個々のパーツ、例えば、それぞれに意匠を凝らした新しいアイデアのフォールデングプロペラには技術的な特許がある。電子系の航海計器にも驚くほど多くのパテントが絡んでいるようだ。
ヨットの外形を見て、このヨットは誰それのデザインではないか、とどこと無く、そのデザイナーの香りが漂うこともあるが、通常全くといって良いほど、ヨットの外見からデザイナーを言い当てることは難しい。 それほど現在のヨットデザインは似通ってきている。
1994年に、Hinckleyがピクニックボート銘打って、36フィートのジェットボートを売り出した時、非常に的を得た発想だと感心したものだ。スポーツフィシャーマンのようなタワーも、フライブリッジもなく、トローラーのように無骨でなく、アメリカの東岸でスキッフと呼ばれている沿海用のロブスター用の漁船を洗練させ、それにジェットドライブをつけだけの簡素な造りだ。コックピットはこの手船にしては異常に広く、そこでゆったりと時間を過ごすように出来ている。

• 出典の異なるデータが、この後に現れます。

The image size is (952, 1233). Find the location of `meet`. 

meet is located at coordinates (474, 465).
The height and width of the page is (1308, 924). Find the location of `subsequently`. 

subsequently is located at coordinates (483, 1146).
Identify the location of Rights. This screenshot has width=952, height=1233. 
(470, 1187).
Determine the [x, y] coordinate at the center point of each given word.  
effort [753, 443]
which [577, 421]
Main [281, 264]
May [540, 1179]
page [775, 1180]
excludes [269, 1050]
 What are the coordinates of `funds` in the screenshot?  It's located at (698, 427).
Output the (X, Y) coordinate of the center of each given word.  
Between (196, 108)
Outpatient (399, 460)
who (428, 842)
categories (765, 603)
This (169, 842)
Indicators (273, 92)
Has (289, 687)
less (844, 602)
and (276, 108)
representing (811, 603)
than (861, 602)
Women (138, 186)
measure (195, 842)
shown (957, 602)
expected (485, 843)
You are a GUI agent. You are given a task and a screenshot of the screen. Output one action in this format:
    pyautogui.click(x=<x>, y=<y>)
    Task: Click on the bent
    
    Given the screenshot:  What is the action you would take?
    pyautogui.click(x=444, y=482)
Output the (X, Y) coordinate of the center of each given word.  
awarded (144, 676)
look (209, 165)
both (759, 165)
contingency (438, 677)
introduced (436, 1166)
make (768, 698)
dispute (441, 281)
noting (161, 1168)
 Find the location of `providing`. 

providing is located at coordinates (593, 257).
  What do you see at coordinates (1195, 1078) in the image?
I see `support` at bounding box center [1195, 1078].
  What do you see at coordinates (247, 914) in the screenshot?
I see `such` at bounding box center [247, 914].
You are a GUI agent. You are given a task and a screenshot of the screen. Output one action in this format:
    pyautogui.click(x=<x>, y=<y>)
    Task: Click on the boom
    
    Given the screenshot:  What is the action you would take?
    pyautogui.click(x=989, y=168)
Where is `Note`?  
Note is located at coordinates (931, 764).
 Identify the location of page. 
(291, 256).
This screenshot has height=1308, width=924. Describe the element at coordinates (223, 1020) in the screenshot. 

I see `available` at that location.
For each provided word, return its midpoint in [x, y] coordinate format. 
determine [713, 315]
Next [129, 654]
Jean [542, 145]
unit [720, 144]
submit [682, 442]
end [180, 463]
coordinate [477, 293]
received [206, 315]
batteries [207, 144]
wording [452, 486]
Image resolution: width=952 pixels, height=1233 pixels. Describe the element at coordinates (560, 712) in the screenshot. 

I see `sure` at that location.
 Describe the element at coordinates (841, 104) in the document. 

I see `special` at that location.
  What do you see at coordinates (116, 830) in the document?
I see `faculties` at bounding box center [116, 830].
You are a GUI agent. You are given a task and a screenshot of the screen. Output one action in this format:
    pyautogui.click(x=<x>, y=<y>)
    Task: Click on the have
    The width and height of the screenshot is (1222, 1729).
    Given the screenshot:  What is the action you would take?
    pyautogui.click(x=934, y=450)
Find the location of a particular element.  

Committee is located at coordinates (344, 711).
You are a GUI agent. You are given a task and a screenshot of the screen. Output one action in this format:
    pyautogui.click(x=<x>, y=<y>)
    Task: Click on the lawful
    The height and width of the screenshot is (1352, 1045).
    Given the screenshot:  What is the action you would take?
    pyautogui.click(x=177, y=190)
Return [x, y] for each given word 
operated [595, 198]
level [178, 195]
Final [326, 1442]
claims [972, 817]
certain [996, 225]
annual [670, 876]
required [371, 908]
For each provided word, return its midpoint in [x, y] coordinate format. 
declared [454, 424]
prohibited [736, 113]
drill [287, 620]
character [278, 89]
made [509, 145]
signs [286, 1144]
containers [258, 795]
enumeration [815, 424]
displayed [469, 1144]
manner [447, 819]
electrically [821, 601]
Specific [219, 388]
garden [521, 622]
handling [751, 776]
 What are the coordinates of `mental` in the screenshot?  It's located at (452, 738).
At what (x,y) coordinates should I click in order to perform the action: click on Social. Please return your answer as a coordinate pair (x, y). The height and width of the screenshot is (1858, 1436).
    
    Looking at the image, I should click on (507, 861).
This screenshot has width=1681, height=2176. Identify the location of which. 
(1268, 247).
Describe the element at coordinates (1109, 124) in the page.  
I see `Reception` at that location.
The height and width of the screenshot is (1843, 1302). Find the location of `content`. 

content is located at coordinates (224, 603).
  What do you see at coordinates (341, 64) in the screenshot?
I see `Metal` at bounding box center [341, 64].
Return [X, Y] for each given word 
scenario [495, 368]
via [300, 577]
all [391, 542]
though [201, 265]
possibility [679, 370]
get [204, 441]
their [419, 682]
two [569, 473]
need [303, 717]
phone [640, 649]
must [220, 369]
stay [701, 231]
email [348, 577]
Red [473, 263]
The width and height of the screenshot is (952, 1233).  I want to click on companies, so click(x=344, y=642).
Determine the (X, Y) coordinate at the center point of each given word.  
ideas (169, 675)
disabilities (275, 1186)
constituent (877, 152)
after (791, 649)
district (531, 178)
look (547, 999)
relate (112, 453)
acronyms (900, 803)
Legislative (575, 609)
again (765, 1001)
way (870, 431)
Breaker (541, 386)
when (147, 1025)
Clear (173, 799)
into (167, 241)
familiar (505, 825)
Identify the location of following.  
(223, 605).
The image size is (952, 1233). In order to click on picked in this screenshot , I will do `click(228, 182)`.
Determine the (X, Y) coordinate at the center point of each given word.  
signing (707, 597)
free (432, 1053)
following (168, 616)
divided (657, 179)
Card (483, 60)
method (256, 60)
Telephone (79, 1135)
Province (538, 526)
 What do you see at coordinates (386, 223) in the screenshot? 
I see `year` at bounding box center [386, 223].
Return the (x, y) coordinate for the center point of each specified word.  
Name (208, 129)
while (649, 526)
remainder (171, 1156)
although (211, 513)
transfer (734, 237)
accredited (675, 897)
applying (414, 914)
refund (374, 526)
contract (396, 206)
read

週末を少人数で船を出せるし、スピードが出るので目的地、アンカレジに早く着くし、意外と遠出もきく。一つ一つのアイデアに新しいものは何もないが、明確なコンセプトのもとに、既存のものを注意深く選び統合したのだ。
高い価格にもかかわらず、これが売れた。となると同様のコピーキャットが続々と現れたのだ。まるでそっくりサン大集合よろしく、Belkov 42 Express, Vicem 50, San Juan 48, Daytripper 40, Avalon 38などなど遠目にも近目にも区別し難く、Hinckleyより安く、そして大きのがどっとばかりに市場に出たのだ。
法的な予備調査を重ねた上、Hinckleyの社長、Ralfh
Willardは上記の会社すべてを相手とって、意匠盗用で訴えた。争点にしているのは、1.sheer lineのカーブ、2.バウからスターンへのフロントデッキ、トランクキャビン、パイロットハウス、アフターデッキの比率が2:2:3:4、 3.パイロットハウスの後ろの部分がCの形状、両サイドの窓の形など外見上の類似を指摘し、明らかに盗用であるとした。
一方、訴えられた側はいずれも、異口同様に、例えばBelkovはHinckleyがピクニックボートを作る何年も前に同様のボートは存在しており、外観には新しいものは一つも無い。デッキ上の比率に特許も意匠もない。より良いものを安く造るのが健全なありかただ、と述べている。
裁判に持ち込むがナショナルスポーツ化している米国ではあるが、技術的な要素を含めず、外観のデザインが似ているだけで裁判に打って出たHinckleyに老舗のプライドを見るむきも、凋落を見たとするむきもある。